▸ TASK OBJECTIVE: Rewrite the rows below, starting with the line that contains "the BALCONY label" and going on through the line that contains "tap(279, 116)", both included. Keep each request unchanged, and multiply every coordinate in the answers by 0.45, rounding to whole numbers with halves rounded up.

(Items listed in a dataset)
::::

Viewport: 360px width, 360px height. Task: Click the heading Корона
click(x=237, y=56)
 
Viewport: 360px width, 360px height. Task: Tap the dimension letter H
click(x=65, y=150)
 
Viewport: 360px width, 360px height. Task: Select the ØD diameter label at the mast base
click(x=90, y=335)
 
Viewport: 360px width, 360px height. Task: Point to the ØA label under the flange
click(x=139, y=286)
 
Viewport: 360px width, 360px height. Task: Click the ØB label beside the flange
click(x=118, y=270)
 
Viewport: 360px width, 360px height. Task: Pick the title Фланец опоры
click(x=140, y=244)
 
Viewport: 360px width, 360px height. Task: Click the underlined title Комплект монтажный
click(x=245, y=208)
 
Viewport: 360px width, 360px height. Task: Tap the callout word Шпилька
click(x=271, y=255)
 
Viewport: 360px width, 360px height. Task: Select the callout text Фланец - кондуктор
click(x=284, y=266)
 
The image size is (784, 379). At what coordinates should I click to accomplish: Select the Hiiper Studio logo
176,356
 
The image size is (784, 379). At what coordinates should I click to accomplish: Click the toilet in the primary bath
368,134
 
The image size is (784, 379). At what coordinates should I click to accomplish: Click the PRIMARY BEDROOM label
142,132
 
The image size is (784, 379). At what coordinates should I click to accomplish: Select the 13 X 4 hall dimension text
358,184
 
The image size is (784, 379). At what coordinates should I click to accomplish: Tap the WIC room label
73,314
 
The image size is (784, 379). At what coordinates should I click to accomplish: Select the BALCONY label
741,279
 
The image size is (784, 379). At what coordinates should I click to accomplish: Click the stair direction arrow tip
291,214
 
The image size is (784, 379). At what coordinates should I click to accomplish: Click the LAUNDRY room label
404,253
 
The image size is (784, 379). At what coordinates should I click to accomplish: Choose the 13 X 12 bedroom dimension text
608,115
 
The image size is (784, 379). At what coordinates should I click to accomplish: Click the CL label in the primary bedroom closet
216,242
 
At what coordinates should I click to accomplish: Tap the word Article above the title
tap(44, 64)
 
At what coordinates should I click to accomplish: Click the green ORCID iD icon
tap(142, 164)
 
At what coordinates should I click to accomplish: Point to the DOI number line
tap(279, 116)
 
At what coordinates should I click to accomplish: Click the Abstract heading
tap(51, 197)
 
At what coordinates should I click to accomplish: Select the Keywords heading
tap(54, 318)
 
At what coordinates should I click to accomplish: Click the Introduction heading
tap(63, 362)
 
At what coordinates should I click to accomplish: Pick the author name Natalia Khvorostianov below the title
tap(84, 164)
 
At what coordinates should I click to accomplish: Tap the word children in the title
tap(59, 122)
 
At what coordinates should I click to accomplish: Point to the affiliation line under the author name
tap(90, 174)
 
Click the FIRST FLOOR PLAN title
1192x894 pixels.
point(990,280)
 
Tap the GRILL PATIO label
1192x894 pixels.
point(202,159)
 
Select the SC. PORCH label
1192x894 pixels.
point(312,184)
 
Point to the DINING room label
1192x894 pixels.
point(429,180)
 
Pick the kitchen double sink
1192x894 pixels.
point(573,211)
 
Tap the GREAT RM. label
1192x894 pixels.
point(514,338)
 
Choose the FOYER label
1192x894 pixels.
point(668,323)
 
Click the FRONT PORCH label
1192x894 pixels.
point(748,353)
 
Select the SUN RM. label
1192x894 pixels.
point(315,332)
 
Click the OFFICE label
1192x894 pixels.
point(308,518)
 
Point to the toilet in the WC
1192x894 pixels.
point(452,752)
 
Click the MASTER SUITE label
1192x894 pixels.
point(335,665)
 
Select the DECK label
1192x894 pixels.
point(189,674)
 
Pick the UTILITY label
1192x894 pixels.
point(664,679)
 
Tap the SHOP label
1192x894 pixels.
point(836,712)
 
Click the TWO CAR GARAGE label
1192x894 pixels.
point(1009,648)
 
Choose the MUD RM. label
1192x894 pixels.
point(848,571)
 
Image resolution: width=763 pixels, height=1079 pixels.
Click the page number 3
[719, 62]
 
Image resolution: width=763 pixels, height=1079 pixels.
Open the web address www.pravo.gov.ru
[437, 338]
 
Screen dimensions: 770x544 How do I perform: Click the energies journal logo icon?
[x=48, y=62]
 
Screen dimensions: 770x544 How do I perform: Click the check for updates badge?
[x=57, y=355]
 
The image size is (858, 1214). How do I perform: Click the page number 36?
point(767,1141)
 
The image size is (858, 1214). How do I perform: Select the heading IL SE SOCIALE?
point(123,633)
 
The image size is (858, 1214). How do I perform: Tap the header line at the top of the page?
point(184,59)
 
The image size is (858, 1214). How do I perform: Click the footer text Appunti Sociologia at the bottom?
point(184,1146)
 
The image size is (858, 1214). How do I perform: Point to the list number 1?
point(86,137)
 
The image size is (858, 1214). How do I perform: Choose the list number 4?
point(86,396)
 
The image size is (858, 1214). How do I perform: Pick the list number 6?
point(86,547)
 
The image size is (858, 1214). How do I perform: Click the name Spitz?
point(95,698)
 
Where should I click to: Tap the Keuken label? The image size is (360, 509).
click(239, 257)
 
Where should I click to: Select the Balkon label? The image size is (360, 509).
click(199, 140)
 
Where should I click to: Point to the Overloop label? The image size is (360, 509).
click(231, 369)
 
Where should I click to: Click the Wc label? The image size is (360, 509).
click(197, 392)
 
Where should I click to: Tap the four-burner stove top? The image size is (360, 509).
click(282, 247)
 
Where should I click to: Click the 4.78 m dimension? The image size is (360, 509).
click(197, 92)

::::

▸ ANSWER IN FULL:
The image size is (784, 379). At what coordinates should I click to accomplish: Select the BALCONY label
333,126
 
The image size is (784, 379). At what coordinates should I click to accomplish: Click the stair direction arrow tip
131,96
 
The image size is (784, 379). At what coordinates should I click to accomplish: Click the LAUNDRY room label
182,114
 
The image size is (784, 379). At what coordinates should I click to accomplish: Choose the 13 X 12 bedroom dimension text
274,52
 
The image size is (784, 379). At what coordinates should I click to accomplish: Click the CL label in the primary bedroom closet
97,109
 
At what coordinates should I click to accomplish: Tap the word Article above the title
tap(20, 29)
 
At what coordinates should I click to accomplish: Click the green ORCID iD icon
tap(64, 74)
 
At what coordinates should I click to accomplish: Point to the DOI number line
tap(126, 52)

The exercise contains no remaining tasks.